Brief
Copy the lines of the material below word for word, without the pictures.

Listed entries
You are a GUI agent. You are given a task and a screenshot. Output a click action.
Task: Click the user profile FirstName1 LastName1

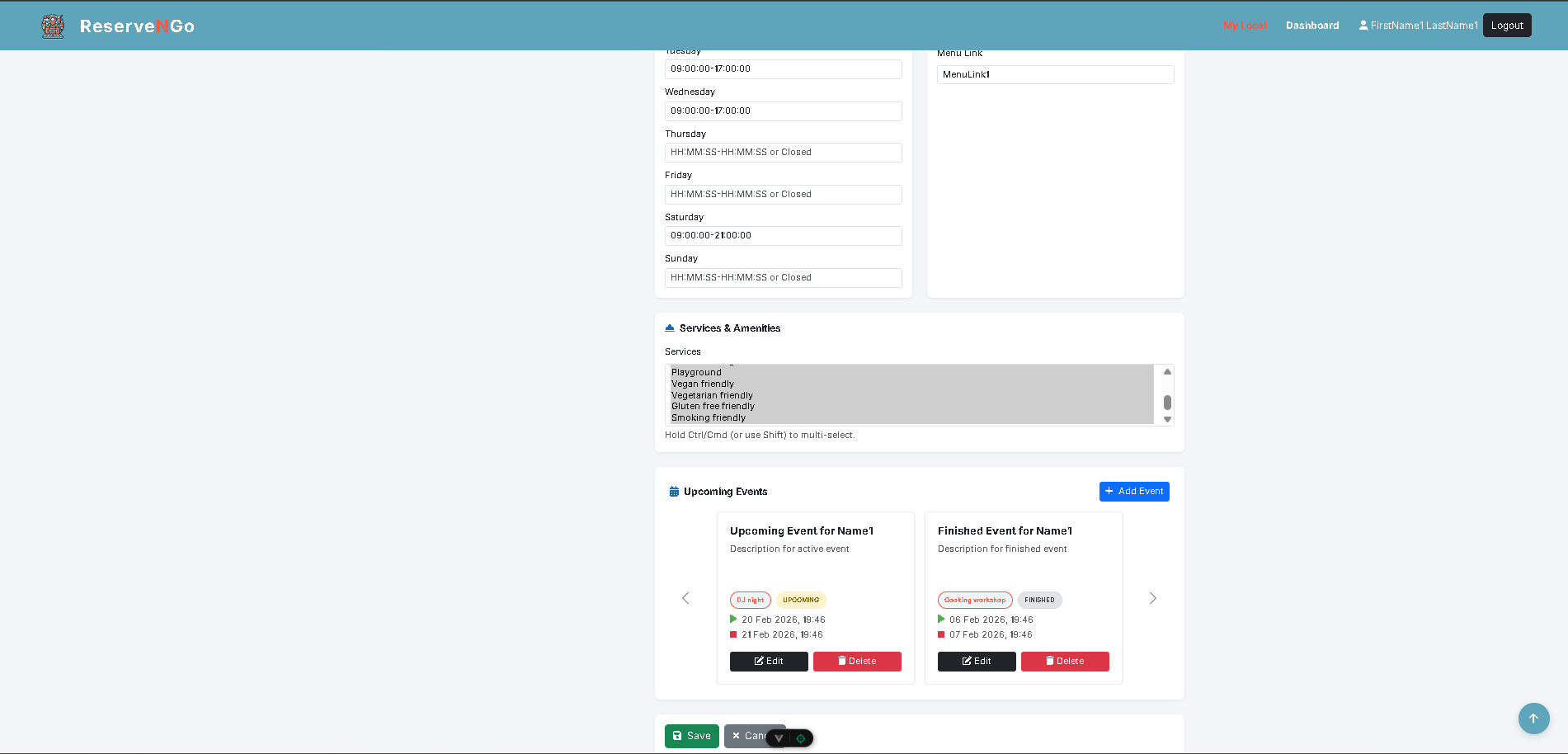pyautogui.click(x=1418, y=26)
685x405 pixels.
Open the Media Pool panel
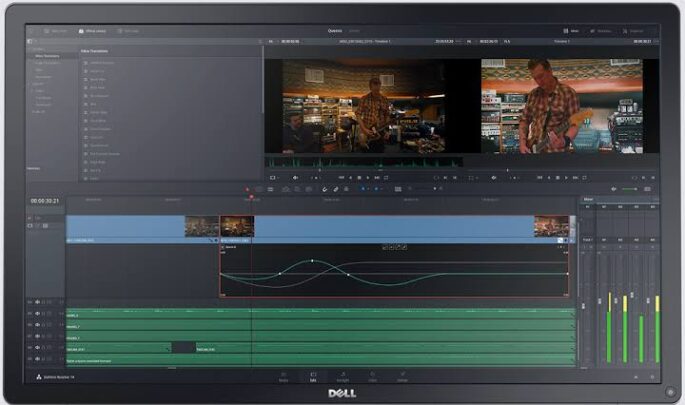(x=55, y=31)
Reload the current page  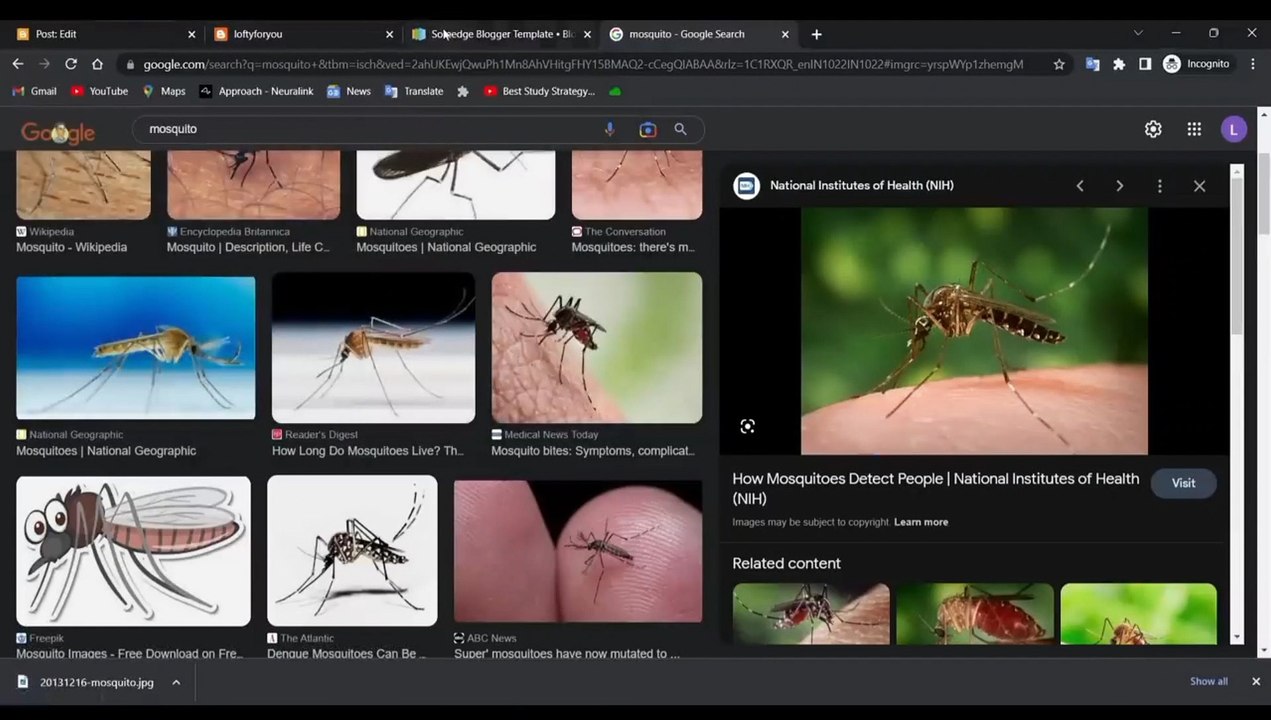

Correct result
You are a GUI agent. You are given a task and a screenshot. Output a click action.
Task: Click the user profile FirstName1 LastName1

pyautogui.click(x=1418, y=26)
685x405 pixels.
Open the Media Pool panel
(x=55, y=31)
Reload the current page  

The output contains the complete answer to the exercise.